Die innenpolitische Sprecherin der Linken, Ulla Jelpke, kritisierte die Statistik scharf. Es sei erschreckend, wie die Sicherheitsbehörden sich die Statistik "schönrechnen", sagte Jelpke. So seien etliche Fälle, bei denen Neonazis den "Hitlergruß" gezeigt oder Kennzeichen verfassungswidriger Organisationen getragen hätten, nicht als "politisch motivierte" Kriminalität gezählt worden. Offenbar seien die Sicherheitsbehörden auf dem rechten Auge "noch blinder als befürchtet", sagte Jelpke.
Sie verwies auf einen Fall von Körperverletzung in Bayern, der in der Übersicht der Bundesregierung ebenfalls nicht als politisch motiviert eingeordnet wird, sondern unter "sonstiger Kriminalität". In der Auflistung des Bundesinnenministeriums wird der Fall so skizziert: "Die gesuchte Person griff eine andere Person (türk. Herkunft) mit beiden Händen am Hals und würgte sie. Nach der Befreiung des Zeugen beleidigte die gesuchte Person diesen mit ,So was wie Ihr gehört vergast!'"

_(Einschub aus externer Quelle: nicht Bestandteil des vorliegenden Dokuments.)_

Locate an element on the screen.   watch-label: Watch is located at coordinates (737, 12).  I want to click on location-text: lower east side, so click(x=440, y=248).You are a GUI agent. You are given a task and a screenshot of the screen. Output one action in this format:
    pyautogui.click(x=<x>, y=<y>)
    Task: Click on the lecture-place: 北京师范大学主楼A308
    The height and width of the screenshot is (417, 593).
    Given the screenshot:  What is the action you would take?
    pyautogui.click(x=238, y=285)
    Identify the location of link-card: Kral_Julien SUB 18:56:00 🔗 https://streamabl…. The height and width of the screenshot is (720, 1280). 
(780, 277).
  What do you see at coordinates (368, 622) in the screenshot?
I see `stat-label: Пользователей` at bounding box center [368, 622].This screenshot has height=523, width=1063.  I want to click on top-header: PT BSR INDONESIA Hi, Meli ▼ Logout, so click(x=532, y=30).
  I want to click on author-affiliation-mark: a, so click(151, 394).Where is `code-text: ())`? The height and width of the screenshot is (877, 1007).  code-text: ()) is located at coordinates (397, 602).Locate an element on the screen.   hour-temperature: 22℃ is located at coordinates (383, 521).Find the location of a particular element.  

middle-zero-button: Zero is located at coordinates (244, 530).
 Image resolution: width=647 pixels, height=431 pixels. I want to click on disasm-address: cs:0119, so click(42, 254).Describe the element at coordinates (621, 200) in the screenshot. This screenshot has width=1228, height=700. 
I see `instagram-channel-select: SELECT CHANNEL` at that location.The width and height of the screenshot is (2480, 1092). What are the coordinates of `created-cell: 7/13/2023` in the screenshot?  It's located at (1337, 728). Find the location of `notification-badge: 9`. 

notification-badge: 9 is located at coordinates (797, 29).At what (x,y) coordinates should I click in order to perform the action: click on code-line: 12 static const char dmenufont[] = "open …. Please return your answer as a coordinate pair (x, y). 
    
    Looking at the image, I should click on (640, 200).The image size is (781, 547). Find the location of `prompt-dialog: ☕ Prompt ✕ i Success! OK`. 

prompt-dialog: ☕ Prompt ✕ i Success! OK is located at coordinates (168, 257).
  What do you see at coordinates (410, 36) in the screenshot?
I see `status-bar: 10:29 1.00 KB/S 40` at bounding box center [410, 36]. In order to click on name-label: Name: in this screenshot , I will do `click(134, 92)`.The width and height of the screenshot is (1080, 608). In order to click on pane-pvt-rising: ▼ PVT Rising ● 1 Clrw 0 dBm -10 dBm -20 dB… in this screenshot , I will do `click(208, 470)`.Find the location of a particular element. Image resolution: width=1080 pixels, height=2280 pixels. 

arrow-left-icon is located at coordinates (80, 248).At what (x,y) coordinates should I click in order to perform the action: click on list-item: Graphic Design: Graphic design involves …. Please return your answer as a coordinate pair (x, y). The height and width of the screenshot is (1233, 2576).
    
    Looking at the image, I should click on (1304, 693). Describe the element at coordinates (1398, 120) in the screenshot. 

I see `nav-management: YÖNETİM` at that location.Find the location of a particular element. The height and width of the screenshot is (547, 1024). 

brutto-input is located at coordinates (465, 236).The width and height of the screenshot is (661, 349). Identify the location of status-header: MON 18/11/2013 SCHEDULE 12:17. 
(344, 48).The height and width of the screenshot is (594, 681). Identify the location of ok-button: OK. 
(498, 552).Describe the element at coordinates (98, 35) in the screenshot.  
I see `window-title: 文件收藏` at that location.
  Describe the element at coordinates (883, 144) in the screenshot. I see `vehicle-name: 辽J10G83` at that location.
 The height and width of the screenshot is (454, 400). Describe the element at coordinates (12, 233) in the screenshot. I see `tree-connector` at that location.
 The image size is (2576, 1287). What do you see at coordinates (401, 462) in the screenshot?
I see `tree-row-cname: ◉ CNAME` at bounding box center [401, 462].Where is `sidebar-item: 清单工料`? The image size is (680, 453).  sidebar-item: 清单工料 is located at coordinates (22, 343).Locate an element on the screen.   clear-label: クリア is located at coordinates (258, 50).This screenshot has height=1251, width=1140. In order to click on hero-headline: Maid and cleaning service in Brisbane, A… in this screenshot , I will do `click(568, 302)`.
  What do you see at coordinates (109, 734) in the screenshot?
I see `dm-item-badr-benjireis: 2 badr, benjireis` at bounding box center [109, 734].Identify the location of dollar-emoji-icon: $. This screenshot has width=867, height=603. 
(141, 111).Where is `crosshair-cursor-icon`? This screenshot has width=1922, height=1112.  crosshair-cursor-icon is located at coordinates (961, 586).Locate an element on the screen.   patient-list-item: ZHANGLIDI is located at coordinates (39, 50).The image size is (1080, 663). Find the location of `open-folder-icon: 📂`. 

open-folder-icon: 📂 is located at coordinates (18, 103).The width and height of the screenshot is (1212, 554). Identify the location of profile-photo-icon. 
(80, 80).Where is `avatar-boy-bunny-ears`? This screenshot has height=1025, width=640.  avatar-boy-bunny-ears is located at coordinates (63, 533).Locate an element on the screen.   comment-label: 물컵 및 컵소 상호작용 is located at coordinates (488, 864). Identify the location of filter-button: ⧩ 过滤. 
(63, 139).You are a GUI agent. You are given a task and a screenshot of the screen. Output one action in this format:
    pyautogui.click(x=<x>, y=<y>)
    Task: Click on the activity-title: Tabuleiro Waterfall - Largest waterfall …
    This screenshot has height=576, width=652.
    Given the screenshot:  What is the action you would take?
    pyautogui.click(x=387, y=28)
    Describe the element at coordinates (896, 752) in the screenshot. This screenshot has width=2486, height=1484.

Seit langem beklagen Menschenrechtsgruppen, dass viele rassistische Übergriffe in den Statistiken der Behörden gar nicht als solche kenntlich gemacht würden. Die Linkspartei fordert deshalb, eine "unabhängige Beobachtungsstelle gegen rechte Gewalt" einzurichten.
Mehrere Bundesländer, darunter Hamburg und Sachsen-Anhalt, wollen rechte Gewalttäter härter bestrafen und das Strafrecht für "Hassdelikte" entsprechend ergänzen. Über den Bundesrat haben sie einen Gesetzentwurf auf den Weg gebracht, der vorsieht, rassistische Motive und Ziele des Täters bei der Strafzumessung als "strafschärfend" zu berücksichtigen. In den vergangenen Wochen ging die Polizei in etlichen Bundesländern auch mit großen Razzien gegen Neonazis vor, zuletzt am Dienstag in einer Aktion gegen das "Braune Haus" in Bad Neuenahr-Ahrweiler.
In Sachsen-Anhalt musste Landesinnenminister Holger Stahlknecht (CDU) in dieser Woche auf das fragwürdige Verhalten von Polizisten bei einer Attacke auf einen türkischen Imbissbesitzer im Ort Mücheln reagieren. Der Mann war offenbar von Kunden angegriffen und mit derben rassistischen Sprüchen bedroht worden; die Polizei reagierten darauf offenbar eher abwiegelnd. Der Minister nannte das Verhalten der Beamten "nicht professionell".